Beef up your MongoDB security with Client-Side Field-Level Encryption
The Federal government compliance standards wants the organizations to recognize PII — Personally identifiable information and PHI Protected health information and handle them securely. Some of the corporate companies in healthcare, health insurance, and finance industries may have to meet various regulations and compliances such as Health Insurance Portability and Accountability Act (HIPAA), General Data Protection Regulation (GDPR), California Consumer Privacy Act (CCPA). If you work for one of these companies then the MongoDB — Client-Side Field-Level Encryption is a godsend for you. This article helps you understand
- Why do you need Field-Level Encryption?
- What is Field-Level Encryption and how it works?
- Differences between Community Edition vs Enterprise Edition
- Hands-On lab to implement Field-Level encryption?
This is one of the many articles in multi-part series, Mastering MongoDB — One tip a day, solely created for you to master MongoDB by learning ‘one tip a day’. In a few series of articles, I would like to give various tips to tighten the security of MongoDB. In this article, I would discuss How to beef up your MongoDB security with Client-Side Field-Level Encryption.
Mastering — MongoDB Client-Side Field-Level Encryption
Why do you need Field-Level Encryption?
The MongoDB database offers various levers to harden the security for your database. The Security-Checklist documentation and the MongoDB Security Architecture whitepaper provide in-depth guidelines to how to build HIPAA or PCI-DSS compliance key security capabilities. These security hardening recommendations include
- Enable Authentication to enforce every connection to provide valid credentials for connecting to the database.

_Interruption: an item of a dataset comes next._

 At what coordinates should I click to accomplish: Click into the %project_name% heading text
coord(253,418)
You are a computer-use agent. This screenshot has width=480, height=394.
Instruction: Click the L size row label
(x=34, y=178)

- Use Role-Based Access Control to implement the Principle of least privilege. Provision specific user roles/privileges that are essential to perform its intended function for a given account.
- Encrypt communication between your application and MongoDB using TLS/SSL
- Encrypted Volumes helps restrict cloud service providers’ staff from accessing the files on your system.
- Encryption at Rest to limit your System Administrations with access to file system to decipher any secure data.
- Auditing to perform forensic analysis and allow administrators to track access and changes to database configurations and data.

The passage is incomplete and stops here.